Bob Bakish, Paramount CEO, Steps Down as Company Weighs Merger – Generic English

Associated media – Associated media

Looming over Mr. Bakish’s exit are broader questions about the future of Paramount. Like many media companies, Paramount has struggled in recent years to get its streaming business off the ground as audiences for its cable channels have diminished. As a result, it has long been considered an acquisition target by rivals looking to build up their content libraries and increase their leverage in cable negotiations.

In recent months, the company has been in discussions to merge with Skydance, a media company run by the tech scion and Hollywood executive David Ellison. Ms. Redstone, who is Paramount’s controlling shareholder, has already signed off on a potential deal for her stake, but the company’s directors have yet to reach an agreement for the whole company.
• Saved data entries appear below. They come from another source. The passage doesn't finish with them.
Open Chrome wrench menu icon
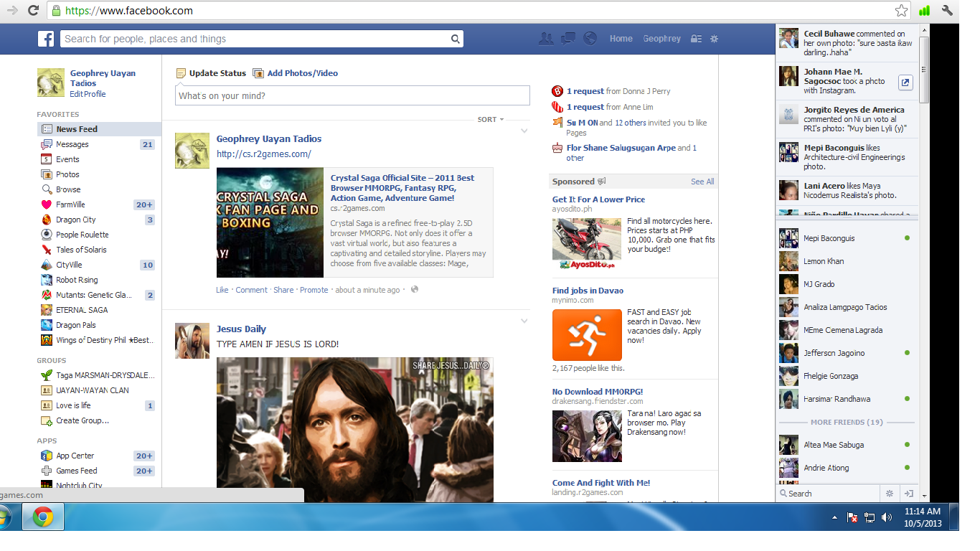980x551 pixels. pyautogui.click(x=947, y=11)
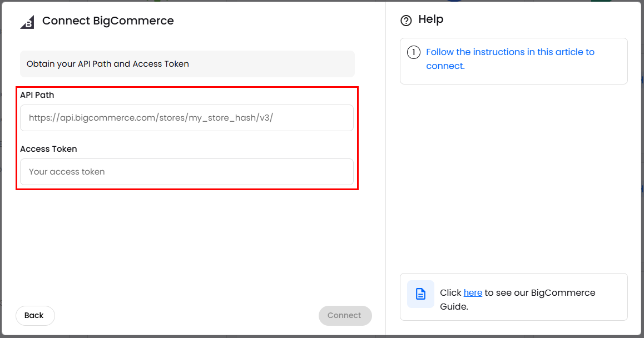This screenshot has width=644, height=338.
Task: Click the word 'Click' before the here link
Action: 450,292
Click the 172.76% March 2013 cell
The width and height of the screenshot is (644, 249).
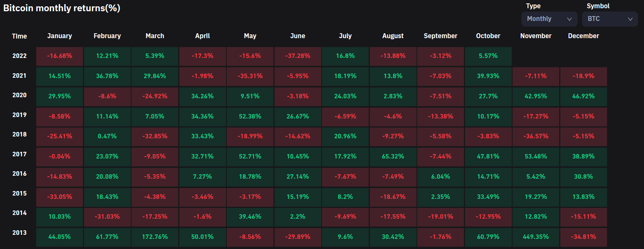[x=155, y=237]
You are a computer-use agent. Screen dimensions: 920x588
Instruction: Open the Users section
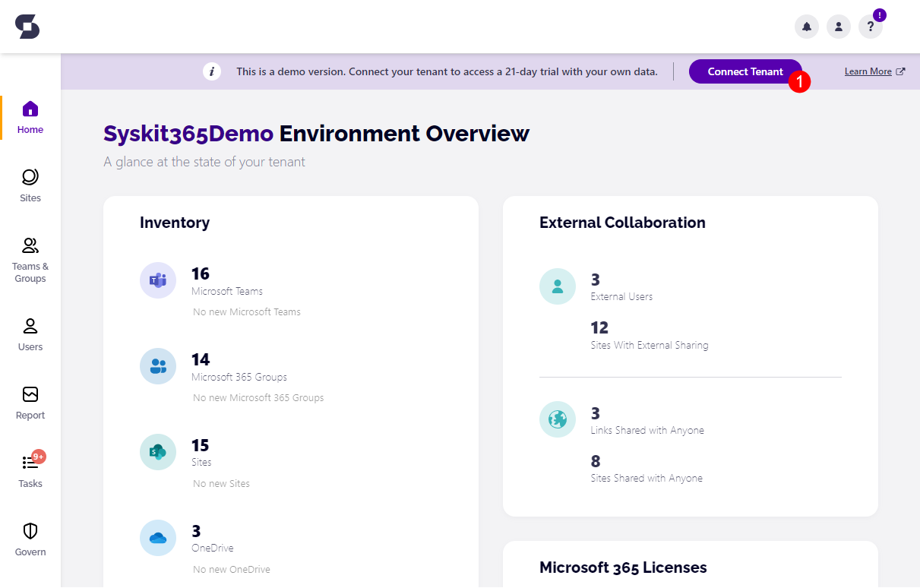30,333
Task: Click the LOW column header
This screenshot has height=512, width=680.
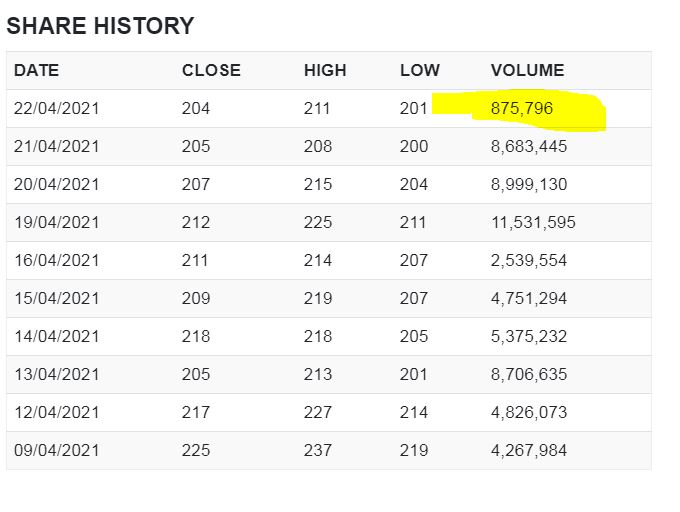Action: point(419,70)
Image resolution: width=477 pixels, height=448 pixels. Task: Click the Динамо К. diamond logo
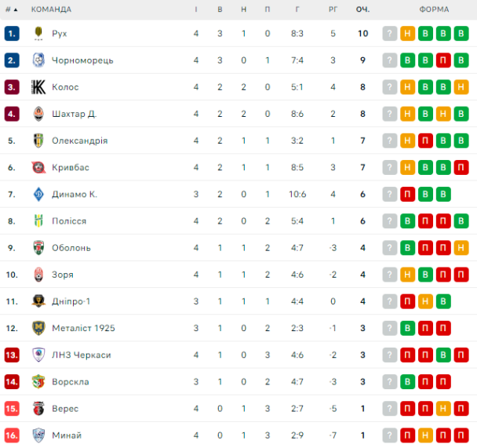38,194
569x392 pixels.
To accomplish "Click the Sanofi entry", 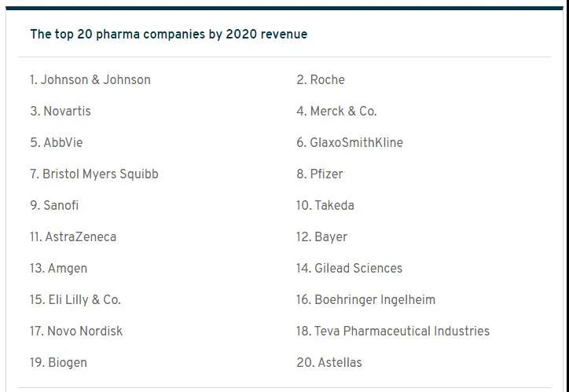I will [54, 205].
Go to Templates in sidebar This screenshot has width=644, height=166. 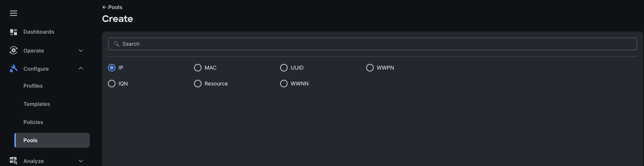tap(37, 104)
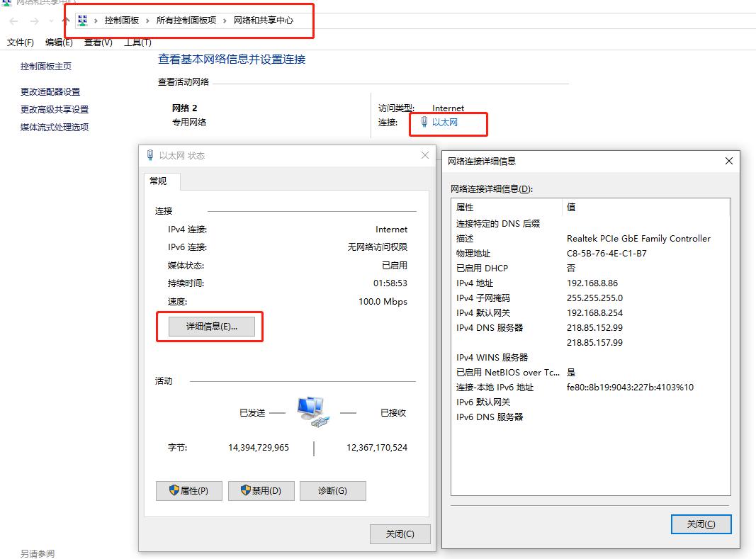Open adapter 属性(P) with shield icon

pos(188,491)
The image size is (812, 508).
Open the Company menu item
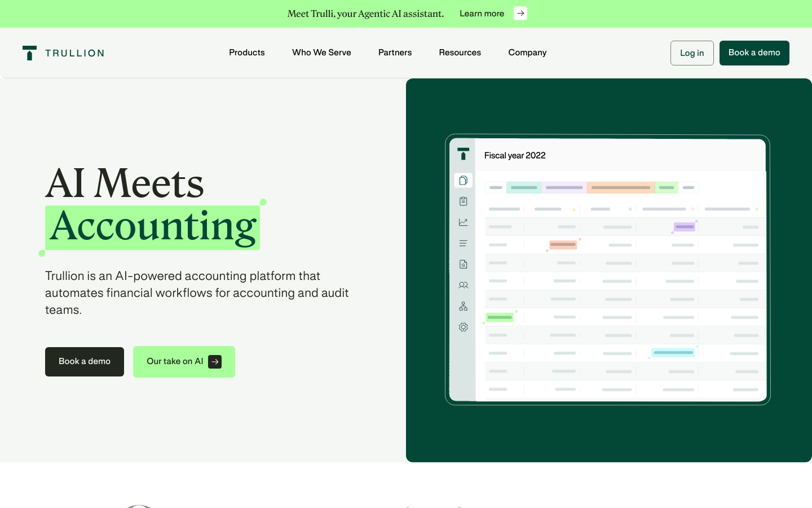pyautogui.click(x=527, y=52)
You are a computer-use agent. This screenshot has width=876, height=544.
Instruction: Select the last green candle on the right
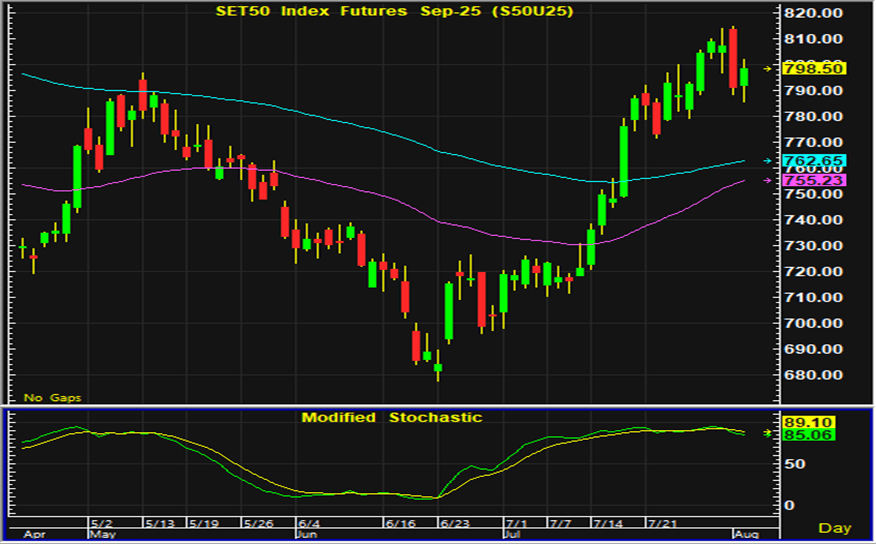pos(744,77)
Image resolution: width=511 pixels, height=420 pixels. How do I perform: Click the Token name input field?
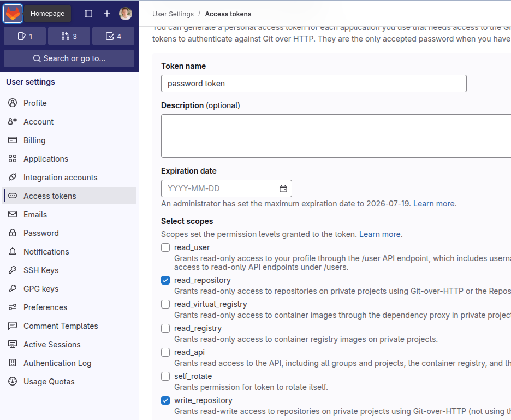pyautogui.click(x=313, y=84)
Several shareholders have come out publicly against a combination with Skydance, saying it would enrich Ms. Redstone at the expense of other investors. The private equity firm Apollo Global Management and Sony have discussed making an all-cash bid for Paramount, an offer that could give the company a serious alternative. But any talks with other suitors must wait until the exclusive negotiation period with Skydance lapses, in early May.
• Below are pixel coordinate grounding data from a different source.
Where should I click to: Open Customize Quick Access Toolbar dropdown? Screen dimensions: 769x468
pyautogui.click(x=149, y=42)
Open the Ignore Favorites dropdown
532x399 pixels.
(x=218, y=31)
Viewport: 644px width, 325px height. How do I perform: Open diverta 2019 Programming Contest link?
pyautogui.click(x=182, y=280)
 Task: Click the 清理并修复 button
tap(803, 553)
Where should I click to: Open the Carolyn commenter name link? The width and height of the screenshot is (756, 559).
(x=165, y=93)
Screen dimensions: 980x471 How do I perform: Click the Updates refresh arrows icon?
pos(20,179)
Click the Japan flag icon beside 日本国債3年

In an effort to assuage those concerns, Skydance sweetened its proposal in recent days. The company told Paramount that it would provide a $3 billion cash infusion to pay down debt and buy back shares, money that would come from the private-equity firm RedBird Capital and the Ellison family. Skydance also offered to give Paramount shareholders a larger stake in the combined company than it previously contemplated.

It is unclear if Skydance’s sweeteners will be enough to convince the special committee of board members evaluating the merger with Skydance that the deal treats all shareholders fairly. The rare nature of Mr. Bakish’s departure could put extra pressure on the committee to show it’s negotiating the best deal for shareholders, said Jim Woolery, founder of Woolery & Company, an advisory firm.